**Problem details:** Find every line in the listing below that contains the string "arrow" and copy each one in full. Case counts.

**Working data:**
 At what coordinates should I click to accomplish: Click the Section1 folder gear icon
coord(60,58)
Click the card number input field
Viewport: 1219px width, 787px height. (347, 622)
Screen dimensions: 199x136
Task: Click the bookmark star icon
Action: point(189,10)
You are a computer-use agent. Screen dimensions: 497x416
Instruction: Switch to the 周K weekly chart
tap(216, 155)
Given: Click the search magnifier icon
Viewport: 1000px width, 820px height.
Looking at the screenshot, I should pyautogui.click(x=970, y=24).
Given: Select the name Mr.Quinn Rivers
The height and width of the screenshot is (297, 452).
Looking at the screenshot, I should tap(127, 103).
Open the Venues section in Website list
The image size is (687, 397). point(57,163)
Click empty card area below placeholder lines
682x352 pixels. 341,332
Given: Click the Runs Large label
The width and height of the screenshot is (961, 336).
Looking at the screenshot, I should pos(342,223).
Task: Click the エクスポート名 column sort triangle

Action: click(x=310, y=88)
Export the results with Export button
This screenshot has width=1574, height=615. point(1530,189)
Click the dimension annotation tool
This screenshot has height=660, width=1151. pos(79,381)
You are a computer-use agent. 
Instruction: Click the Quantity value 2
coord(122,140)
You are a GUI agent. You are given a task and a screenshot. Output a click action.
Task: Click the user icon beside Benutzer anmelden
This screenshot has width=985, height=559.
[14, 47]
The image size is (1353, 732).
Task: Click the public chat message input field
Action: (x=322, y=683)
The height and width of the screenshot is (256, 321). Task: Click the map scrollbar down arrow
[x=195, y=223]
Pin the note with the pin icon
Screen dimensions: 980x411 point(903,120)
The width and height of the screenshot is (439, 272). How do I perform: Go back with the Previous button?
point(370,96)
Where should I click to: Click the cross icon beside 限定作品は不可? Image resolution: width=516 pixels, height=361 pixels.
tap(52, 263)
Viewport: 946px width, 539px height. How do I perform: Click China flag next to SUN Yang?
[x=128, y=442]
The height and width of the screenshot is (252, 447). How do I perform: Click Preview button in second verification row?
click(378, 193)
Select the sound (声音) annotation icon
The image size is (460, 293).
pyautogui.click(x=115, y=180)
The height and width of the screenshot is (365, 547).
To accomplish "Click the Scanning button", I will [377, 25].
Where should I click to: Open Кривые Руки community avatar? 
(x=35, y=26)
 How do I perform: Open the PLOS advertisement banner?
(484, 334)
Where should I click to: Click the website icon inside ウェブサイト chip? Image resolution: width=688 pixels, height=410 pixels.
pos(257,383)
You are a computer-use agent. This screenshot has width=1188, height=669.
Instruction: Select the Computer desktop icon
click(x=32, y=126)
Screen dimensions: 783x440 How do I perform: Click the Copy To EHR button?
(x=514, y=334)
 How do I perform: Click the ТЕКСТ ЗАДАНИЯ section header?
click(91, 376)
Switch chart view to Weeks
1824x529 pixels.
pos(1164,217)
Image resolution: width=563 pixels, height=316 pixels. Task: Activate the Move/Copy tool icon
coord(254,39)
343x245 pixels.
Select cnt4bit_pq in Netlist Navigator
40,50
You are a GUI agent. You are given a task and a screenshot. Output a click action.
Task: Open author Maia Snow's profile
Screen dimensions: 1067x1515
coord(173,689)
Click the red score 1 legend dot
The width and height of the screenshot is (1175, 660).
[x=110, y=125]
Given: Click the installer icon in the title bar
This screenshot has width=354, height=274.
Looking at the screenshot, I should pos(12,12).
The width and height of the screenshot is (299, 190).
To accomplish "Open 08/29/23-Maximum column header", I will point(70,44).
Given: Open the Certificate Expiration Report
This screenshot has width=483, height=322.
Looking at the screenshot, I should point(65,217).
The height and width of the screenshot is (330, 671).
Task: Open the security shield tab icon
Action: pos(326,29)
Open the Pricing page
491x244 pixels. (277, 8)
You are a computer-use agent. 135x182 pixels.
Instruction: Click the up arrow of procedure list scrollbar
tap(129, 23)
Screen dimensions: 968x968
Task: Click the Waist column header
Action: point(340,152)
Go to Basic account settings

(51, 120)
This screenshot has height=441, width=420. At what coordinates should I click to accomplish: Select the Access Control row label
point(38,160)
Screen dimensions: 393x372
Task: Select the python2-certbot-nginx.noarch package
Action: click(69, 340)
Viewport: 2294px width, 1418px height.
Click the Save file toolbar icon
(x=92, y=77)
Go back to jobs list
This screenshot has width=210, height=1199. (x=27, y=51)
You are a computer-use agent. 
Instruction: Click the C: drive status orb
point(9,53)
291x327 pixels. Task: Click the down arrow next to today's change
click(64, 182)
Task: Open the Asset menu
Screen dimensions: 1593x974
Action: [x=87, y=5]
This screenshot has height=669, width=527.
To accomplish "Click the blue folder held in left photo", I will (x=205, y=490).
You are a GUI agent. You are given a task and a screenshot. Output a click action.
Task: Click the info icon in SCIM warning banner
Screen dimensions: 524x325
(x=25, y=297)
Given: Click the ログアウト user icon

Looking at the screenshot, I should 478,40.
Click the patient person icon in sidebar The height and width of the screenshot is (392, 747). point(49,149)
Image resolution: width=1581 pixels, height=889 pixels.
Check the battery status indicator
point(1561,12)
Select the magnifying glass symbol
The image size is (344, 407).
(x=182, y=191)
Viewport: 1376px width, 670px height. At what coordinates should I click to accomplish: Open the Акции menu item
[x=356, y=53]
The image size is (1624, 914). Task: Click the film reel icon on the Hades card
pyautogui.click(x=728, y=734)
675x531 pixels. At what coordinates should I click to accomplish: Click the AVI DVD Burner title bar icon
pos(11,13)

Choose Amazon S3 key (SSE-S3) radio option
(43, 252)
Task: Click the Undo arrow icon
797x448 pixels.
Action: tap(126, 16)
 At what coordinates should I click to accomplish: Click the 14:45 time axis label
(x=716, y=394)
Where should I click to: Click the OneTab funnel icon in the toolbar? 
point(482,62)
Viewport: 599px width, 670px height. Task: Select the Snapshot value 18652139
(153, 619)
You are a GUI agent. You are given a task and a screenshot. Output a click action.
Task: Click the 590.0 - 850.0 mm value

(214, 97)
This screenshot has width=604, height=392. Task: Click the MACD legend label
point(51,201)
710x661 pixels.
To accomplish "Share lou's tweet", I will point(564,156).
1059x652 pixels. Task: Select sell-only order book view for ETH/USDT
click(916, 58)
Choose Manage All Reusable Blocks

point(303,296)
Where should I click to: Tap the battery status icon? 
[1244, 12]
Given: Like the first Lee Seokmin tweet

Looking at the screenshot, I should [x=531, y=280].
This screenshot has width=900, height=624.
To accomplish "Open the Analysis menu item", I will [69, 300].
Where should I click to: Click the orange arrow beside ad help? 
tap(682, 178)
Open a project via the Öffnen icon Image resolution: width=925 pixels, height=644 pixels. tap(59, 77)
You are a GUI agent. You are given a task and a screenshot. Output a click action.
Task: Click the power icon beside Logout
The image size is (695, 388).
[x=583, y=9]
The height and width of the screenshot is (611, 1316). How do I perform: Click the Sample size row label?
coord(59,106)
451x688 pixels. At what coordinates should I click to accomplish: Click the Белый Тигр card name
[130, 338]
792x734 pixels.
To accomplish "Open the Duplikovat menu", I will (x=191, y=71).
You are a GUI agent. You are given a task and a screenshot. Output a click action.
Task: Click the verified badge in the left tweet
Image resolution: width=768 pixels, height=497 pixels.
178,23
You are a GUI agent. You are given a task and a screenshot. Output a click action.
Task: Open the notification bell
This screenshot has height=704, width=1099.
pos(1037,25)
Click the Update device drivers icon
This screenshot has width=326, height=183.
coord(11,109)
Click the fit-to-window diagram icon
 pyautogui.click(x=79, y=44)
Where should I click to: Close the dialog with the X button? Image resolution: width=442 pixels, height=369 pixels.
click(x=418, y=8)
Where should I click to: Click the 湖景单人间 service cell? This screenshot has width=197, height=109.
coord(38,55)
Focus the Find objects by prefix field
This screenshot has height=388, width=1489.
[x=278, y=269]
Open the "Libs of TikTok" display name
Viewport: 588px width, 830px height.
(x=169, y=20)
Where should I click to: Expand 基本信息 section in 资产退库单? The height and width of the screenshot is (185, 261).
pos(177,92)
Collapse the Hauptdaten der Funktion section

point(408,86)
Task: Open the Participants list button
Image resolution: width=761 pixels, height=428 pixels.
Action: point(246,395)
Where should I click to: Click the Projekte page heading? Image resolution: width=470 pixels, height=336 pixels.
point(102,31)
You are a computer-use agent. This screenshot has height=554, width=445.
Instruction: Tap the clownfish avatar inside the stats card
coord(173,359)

**Correct answer:**
The height and width of the screenshot is (256, 321). Task: Click the map scrollbar down arrow
Instruction: Click the up arrow of procedure list scrollbar
291x327 pixels. Task: Click the down arrow next to today's change
Task: Click the Undo arrow icon
Where should I click to: Click the orange arrow beside ad help? 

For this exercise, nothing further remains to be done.